While this information is cool to know, for our case it doesn't really matter what encoding scheme they're using since we won't be reimplementing it. Instead, we'll use Babel to extract all the functions needed for string decoding and call them whenever we run into a decode call in the source.
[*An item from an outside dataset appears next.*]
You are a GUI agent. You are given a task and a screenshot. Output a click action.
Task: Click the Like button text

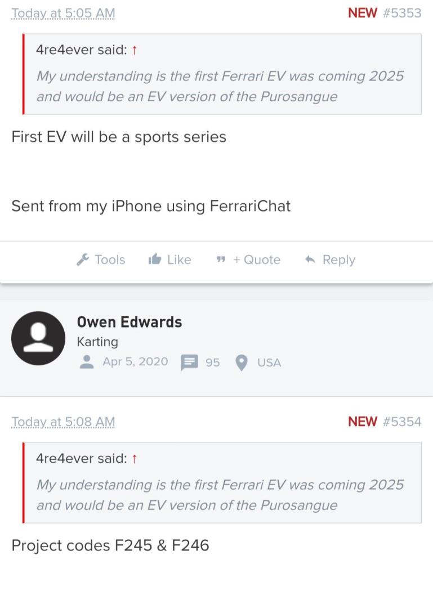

Following the steps described above:

1. Finding the encoded string constants

Using @babel/traverse, we can look for a function that defines an array made up entirely of string constants. That signature is good enough for our purposes since there's only one function like that in the script:

const ast = parser.parse(source, {
  sourceType: 'module',
  plugins: ['dynamicImport']
});

let stringConstantsFunction = null;

traverse.default(ast, {
  
  FunctionDeclaration(path) {
    const body = path.node.body.body;
    
    const [firstStatement] = body;
    if (
      
      firstStatement?.type === 'VariableDeclaration' &&
      firstStatement?.declarations[0]?.init?.type === 'ArrayExpression' &&
      firstStatement?.declarations[0]?.init?.elements?.every(el => el?.type === 'StringLiteral')
    ) {
      
      stringConstantsFunction = path.node;
    }
  }
});

2. Finding the shuffle function

For this, we can search for an IIFE that contains a while(!![]) loop:

traverse.default(ast, {
    ExpressionStatement(path) {
      const expr = path.node.expression;
      if (
        expr?.type === 'CallExpression' &&
        expr.callee.type === 'FunctionExpression'
      ) {
        
        const hasShuffle = expr.callee.body.body.some(n =>
          n.type === 'WhileStatement' &&
          n.test.type === 'UnaryExpression' &&
          n.test.operator === '!' &&
          n.test.argument.type === 'UnaryExpression' &&
          n.test.argument.operator === '!'
        );
        if (hasShuffle)
            shuffleNode = path.node;
      }
    }
  });

3. Finding the decode function

Now, we just need to look for a function where the first statement includes a call to the string constants function from step 1:

traverse.default(ast, {
FunctionDeclaration(path) {
    const body = path.node.body.body;
    const [firstStatement] = body;
    if (
    
    firstStatement?.type === 'VariableDeclaration' &&
    firstStatement?.declarations[0].init?.type === 'CallExpression' &&
    firstStatement?.declarations[0].init.callee.name === stringConstantsFunction.id.name
    ) {
    
    stringDecodeFunction = path.node;
    }
},
});

Cleaning the script

Using the Node vm package, we can move these functions into a self-contained script and run them in their own execution environment.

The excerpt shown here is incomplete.